▸ EXERCISE OBJECTIVE
Among the records, how many lines carry the string "address"? Give that number with nothing added.

============

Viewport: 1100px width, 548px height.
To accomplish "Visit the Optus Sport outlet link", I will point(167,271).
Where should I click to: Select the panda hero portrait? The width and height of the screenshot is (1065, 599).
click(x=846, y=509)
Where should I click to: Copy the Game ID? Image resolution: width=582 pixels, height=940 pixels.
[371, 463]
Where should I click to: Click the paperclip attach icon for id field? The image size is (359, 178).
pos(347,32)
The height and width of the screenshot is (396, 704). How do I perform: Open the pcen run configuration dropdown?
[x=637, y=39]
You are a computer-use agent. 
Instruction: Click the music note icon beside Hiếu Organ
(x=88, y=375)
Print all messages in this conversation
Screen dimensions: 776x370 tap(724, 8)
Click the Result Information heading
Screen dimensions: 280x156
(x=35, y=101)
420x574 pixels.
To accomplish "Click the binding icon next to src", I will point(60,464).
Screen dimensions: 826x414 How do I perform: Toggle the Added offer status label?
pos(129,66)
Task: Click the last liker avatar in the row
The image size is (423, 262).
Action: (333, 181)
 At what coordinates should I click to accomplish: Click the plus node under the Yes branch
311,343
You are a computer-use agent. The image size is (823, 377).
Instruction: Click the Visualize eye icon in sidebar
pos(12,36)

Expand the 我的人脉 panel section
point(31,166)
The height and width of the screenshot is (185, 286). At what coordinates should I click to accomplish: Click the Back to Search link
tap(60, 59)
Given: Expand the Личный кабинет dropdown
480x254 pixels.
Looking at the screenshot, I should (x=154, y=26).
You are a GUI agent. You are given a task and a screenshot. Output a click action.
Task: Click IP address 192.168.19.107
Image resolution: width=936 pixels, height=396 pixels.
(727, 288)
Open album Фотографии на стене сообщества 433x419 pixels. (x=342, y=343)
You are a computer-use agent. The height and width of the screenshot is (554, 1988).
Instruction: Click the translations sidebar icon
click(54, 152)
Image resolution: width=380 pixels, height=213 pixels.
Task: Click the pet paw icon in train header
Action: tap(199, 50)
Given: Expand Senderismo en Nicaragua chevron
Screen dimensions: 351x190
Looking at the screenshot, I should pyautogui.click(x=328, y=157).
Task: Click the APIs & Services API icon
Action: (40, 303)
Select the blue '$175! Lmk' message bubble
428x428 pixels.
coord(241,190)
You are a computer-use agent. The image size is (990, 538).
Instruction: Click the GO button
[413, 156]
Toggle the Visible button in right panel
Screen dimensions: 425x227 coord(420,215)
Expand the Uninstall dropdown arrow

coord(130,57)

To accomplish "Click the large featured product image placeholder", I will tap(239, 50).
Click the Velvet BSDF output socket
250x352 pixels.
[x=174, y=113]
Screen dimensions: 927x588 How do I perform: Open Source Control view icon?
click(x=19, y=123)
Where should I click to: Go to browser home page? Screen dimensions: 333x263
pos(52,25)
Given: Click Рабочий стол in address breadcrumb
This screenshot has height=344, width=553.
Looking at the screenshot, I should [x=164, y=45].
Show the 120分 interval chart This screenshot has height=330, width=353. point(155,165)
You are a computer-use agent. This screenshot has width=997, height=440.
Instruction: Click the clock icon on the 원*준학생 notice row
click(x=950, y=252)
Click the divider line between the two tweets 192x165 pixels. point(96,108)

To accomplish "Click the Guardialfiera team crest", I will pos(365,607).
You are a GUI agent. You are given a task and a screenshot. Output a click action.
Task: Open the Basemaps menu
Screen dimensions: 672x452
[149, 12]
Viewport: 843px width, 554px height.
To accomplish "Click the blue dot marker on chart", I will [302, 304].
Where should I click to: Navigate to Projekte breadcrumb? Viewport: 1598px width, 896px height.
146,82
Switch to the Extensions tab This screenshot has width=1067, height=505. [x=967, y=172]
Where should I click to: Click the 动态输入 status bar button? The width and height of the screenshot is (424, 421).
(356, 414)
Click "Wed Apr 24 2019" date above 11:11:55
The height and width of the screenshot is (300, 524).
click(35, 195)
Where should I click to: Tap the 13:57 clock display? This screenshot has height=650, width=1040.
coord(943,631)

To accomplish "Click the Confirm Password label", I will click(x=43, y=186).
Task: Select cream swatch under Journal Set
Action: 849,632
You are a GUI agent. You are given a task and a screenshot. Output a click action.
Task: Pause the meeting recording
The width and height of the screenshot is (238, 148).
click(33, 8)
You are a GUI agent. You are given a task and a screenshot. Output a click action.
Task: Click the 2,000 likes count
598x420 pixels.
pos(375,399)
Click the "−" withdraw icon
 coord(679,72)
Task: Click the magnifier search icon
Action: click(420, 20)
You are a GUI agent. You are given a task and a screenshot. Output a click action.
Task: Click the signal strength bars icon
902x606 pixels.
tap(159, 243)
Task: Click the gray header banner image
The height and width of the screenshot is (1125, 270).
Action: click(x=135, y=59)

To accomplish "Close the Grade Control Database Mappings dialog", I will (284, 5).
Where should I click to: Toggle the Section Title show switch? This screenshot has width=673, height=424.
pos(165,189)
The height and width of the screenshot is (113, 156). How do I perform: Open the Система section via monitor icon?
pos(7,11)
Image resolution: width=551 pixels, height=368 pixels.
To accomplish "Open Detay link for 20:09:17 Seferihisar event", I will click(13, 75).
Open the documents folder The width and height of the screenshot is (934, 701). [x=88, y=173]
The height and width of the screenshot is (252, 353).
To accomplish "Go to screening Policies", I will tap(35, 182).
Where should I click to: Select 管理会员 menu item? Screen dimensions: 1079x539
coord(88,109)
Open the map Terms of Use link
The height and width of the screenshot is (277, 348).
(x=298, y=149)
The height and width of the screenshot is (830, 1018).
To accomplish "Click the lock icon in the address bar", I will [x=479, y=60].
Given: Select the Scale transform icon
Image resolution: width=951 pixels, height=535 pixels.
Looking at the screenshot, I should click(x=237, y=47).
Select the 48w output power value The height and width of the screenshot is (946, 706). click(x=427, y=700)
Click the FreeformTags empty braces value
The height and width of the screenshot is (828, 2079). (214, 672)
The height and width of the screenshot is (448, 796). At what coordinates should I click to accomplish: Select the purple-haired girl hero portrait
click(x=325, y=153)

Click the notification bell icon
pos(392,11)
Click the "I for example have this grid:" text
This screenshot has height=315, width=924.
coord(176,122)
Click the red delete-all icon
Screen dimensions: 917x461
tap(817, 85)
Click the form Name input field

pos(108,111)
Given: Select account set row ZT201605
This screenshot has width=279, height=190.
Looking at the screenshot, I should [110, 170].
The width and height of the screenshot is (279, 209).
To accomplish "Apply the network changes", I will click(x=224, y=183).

============

▸ ANSWER TO THIS EXERCISE
3